We are our symptoms
As I've mentioned, I had a retinal detachment, and have been in for three successive eye operations, none of them pleasant. Presumably, this did more damage than just one operation, but the results will not be clear for months.
Like most people, I immediately search online for the experiences of other people suffering the same physical disorder, since that is where you discover that the unique is actually fairly common.
Except, it seems, in my case. In various iterations of my freedom-seeking retina, I have seen a field of translucent green, looking somewhat like beach glass formed from an old Fanta bottle. Light comes through it, and some vague shapes. It has a solid look to it.
But I find that decent narratives of retinal detachment are not that common, and no one mentions seeing blobs of vivid green between them and the world they are trying to see. In fact, when I searched on it last week, I did find a reference--this blog, a few days earlier.
My surgeon, Dr. B, is blithely dismissive of my concerns. It's all normal, he indicates. We've been partners in this struggle since early April, and I have become an affront to his surgical amour propre, as well as, I suspect, a financial drain on his partnership--the insurance company pays a global for the surgery and followups. As a result, every visit from me no represents unpaid labor. I doubt he consciously recognizes that his lack of joy in seeing me is at least partly based on a financial calculation, but I certainly feel it is there.

§ **Recorded information**
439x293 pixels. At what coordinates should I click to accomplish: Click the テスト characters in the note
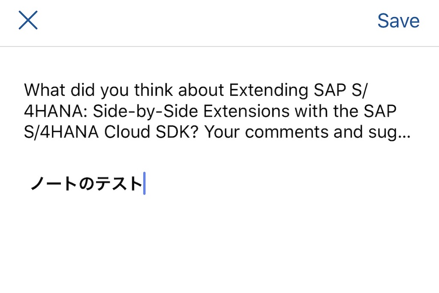119,183
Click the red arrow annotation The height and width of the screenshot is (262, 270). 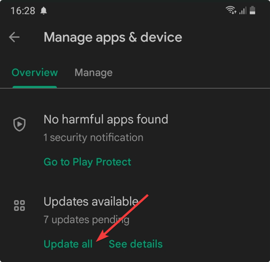(x=122, y=218)
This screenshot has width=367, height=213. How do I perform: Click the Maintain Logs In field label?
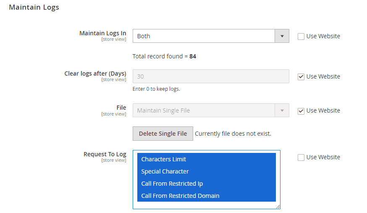(x=102, y=33)
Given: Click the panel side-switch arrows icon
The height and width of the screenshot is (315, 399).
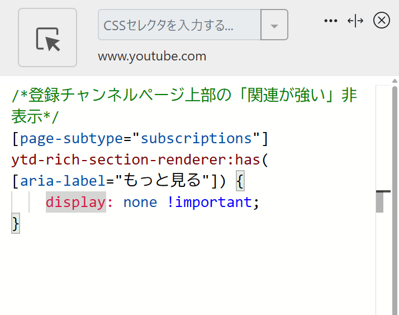Looking at the screenshot, I should pos(355,21).
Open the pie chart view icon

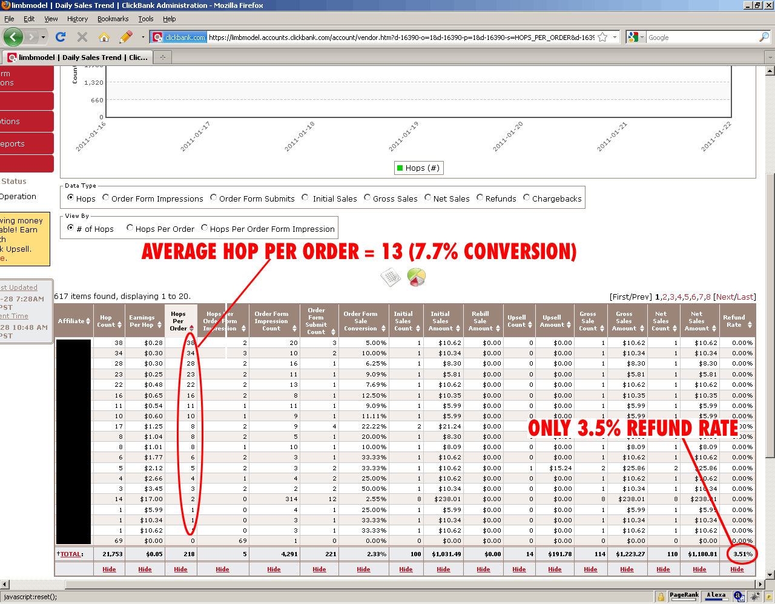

§ **Complete the following**
1. In the text about retinal detachment, what does the field of translucent green look somewhat like?
2. Continue the text about retinal detachment from where it stops.

§ **Task-by-task results**
1. Beach glass formed from an old Fanta bottle.

2.
I have no interest in having weird, off-brand symptoms. I want a normal recovery, no more than a sigma or two away from the mean, because I fear that every odd symptom is a sign that I will need further surgery, or that my eye will never recover any function.
That's enough about my intimate physical decline for a while. I wish I had had some spiritual awakening, or some epiphany about the rest of my life during my enforced face-down inactivity, but no. That is not something that seems to come to me. I did some plotting and thinking, but no more than I would do on a decent evening at the Diesel. Which is where I think I will head now, to start getting caught up on my writing projects.